# Car wont start, current is present in wires



## ASxa86 (Feb 23, 2006)

1998 nissan sentra 1.6L

Story:
Car was starting fine and then;
I put my car in the garage to replace old brakes and exhaust. My car sat with front end lifted in the air for about 2 1/2 weeks while i waited on bolts etc to finish my brake and exhaust job. Also resealed my valve cover and bought new spark plug wires and installed them. I finally get the car back onto the ground and it wont start.

Attempts:
So first attempt i made was to use starter fluid, nothing. I have now bought a new distributor and rotator button along with new spark plugs. On the distributor I have the wires matching the corresponding cylinder numbers. Used a current tester and there is current present in the spark plug wires. Still wont start. 

I pulled the plugs and let the car sit over night to evaporate some of the gas and this morning made another attempt. Still wont start.

· · · · · · ·

_Stated exercise A:_ Quote the car post word for word, beginning at "1998 nissan sentra" and stopping after "wires. Still wont start.".
_Stated exercise B:_
Answer these questions from the car post:
(i) What year, make, model and engine size is the car?
(ii) For about how long did the car sit with its front end lifted?
(iii) What was the first thing tried to get the car to start?
_Stated exercise C:_ Proceed with the post about the Nissan Sentra that won't start, picking up after its final sentence.
The data after this point have no connection to the post about the car that won't start.

_Material:_
· · · · · · ·

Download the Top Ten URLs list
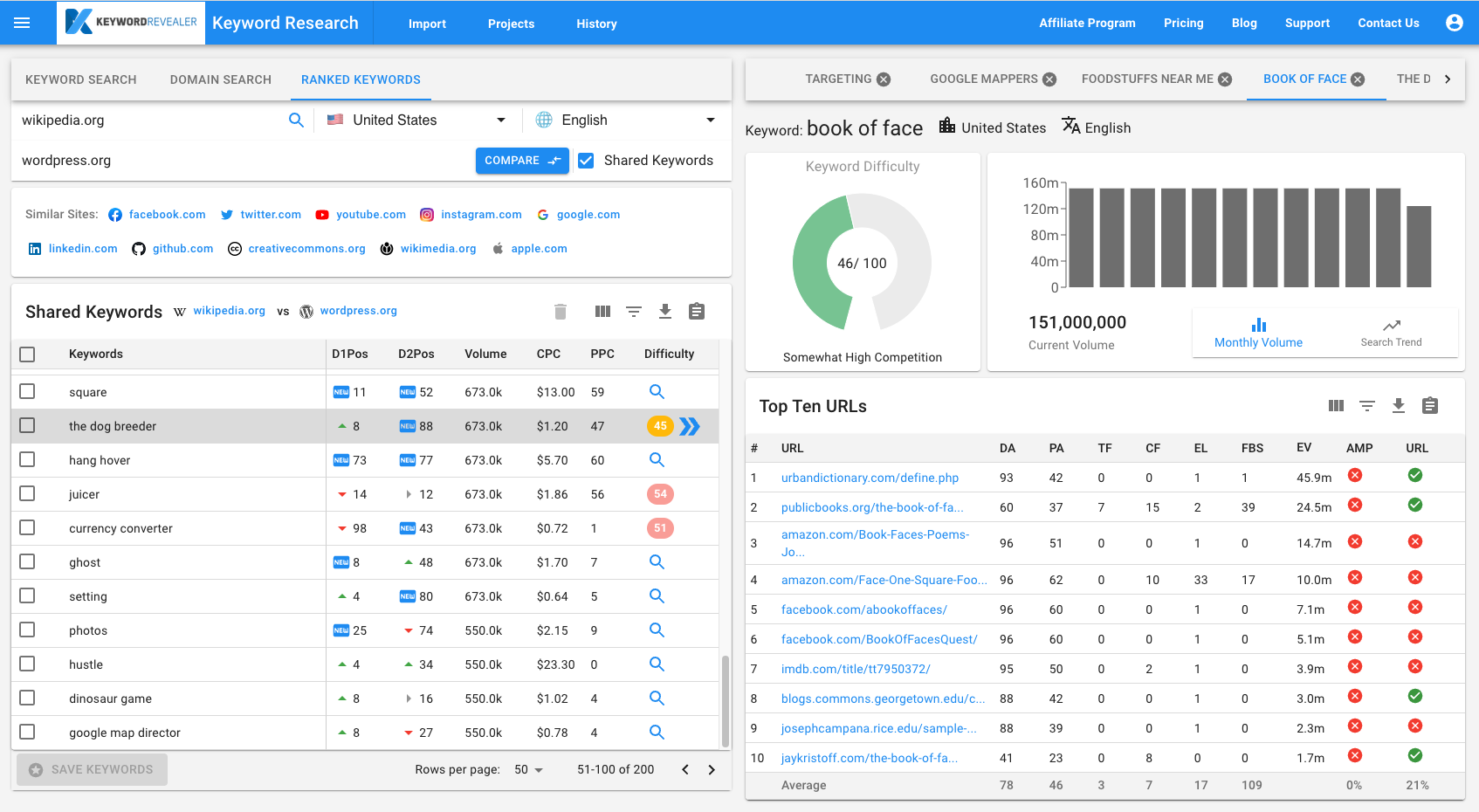The width and height of the screenshot is (1479, 812). pyautogui.click(x=1398, y=406)
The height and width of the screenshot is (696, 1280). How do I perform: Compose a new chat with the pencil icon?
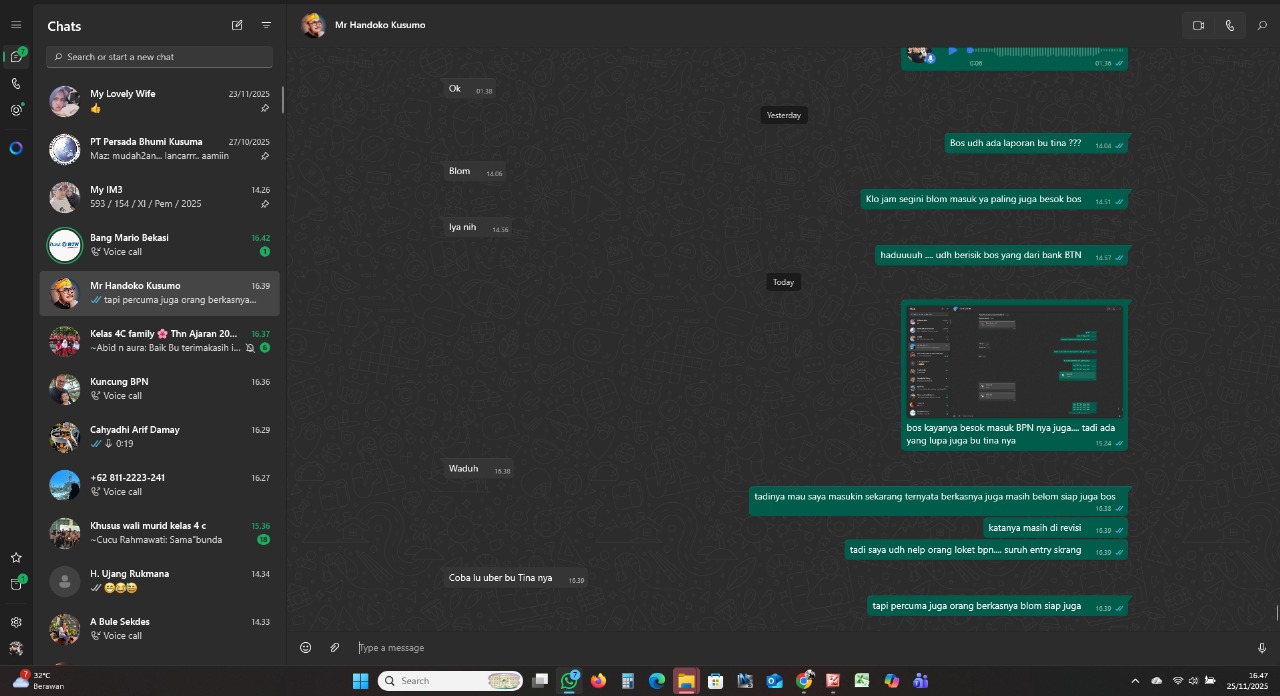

· · · · · · ·

_Expected answer A:_
1998 nissan sentra 1.6L

Story:
Car was starting fine and then;
I put my car in the garage to replace old brakes and exhaust. My car sat with front end lifted in the air for about 2 1/2 weeks while i waited on bolts etc to finish my brake and exhaust job. Also resealed my valve cover and bought new spark plug wires and installed them. I finally get the car back onto the ground and it wont start.

Attempts:
So first attempt i made was to use starter fluid, nothing. I have now bought a new distributor and rotator button along with new spark plugs. On the distributor I have the wires matching the corresponding cylinder numbers. Used a current tester and there is current present in the spark plug wires. Still wont start.

_Expected answer B:_
(i) A 1998 Nissan Sentra 1.6L.
(ii) About 2 1/2 weeks.
(iii) Starter fluid.

_Expected answer C:_
The engine turns over but there is no spark from what i can tell.

Thought:
So I read up on some of the "wont start" posts and most of them end up obtaining a new ignition coil to fix the problem. Is that what I need even though current is present in my spark plug wires?

My car was working fine before I started working on it. The only thing I messed with was the resealing of the valve cover and buying new wires.

Any thoughts or suggestions? I've been without a car now for 3 weeks I really need some help.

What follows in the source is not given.